Katalyst's satellite rescue mission is now in pursuit of NASA's Swift
Launch and Ascent
High above the remote Pacific Ocean, about halfway between Hawaii and the northernmost part of Australia, an air-launched rocket fired into space on Independence Day weekend to kick off a weekslong pursuit of a NASA astronomy satellite perilously close to falling out of orbit.
Technicians buttoned up the Link satellite inside the nose cone of a Northrop Grumman Pegasus XL rocket last month at NASA's Wallops Flight Facility in Virginia. An aircrew flew the rocket and its L-1011 carrier aircraft from Virginia to the US Army's Ronald Reagan Space and Missile Test Range on Kwajalein Atoll, a facility leased from the Marshall Islands more than 2,000 miles southwest of Honolulu.
Once there, the rocket and the L-1011 waited several days for good weather, then took off to fly to a predetermined launch zone south of Kwajalein. With everything in order and upon reaching a cruising altitude of 41,000 feet, the pilots released the 58-foot-long (18-meter) rocket at 4:36 am EDT (08:36 UTC) Friday. Five seconds later, the Pegasus XL ignited its solid-fueled first stage to begin the climb to orbit.
The Rescue Mission
The endeavor to rescue NASA's Swift satellite is the first mission of its kind. NASA put out a call for commercial companies less than a year ago to propose how they could rapidly build and launch a small satellite to latch onto the Swift spacecraft and boost its altitude so that it doesn't come down in a few months.
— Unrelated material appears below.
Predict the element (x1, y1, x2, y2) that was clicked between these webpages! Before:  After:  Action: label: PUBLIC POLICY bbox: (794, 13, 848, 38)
Katalyst Space Technologies responded with the best offer. NASA awarded the company a contract last September to build and launch a mission to rescue Swift. A little more than nine months later, Katalyst's nearly half-ton Link satellite is safely in orbit.
For anyone who follows the space industry, building, testing, and launching a functioning first-of-its-kind satellite of that size in less than a year is a remarkable achievement; it would usually take several years.
Rendezvous Timeline
It will take several weeks for the Link spacecraft to rendezvous with NASA's Swift observatory.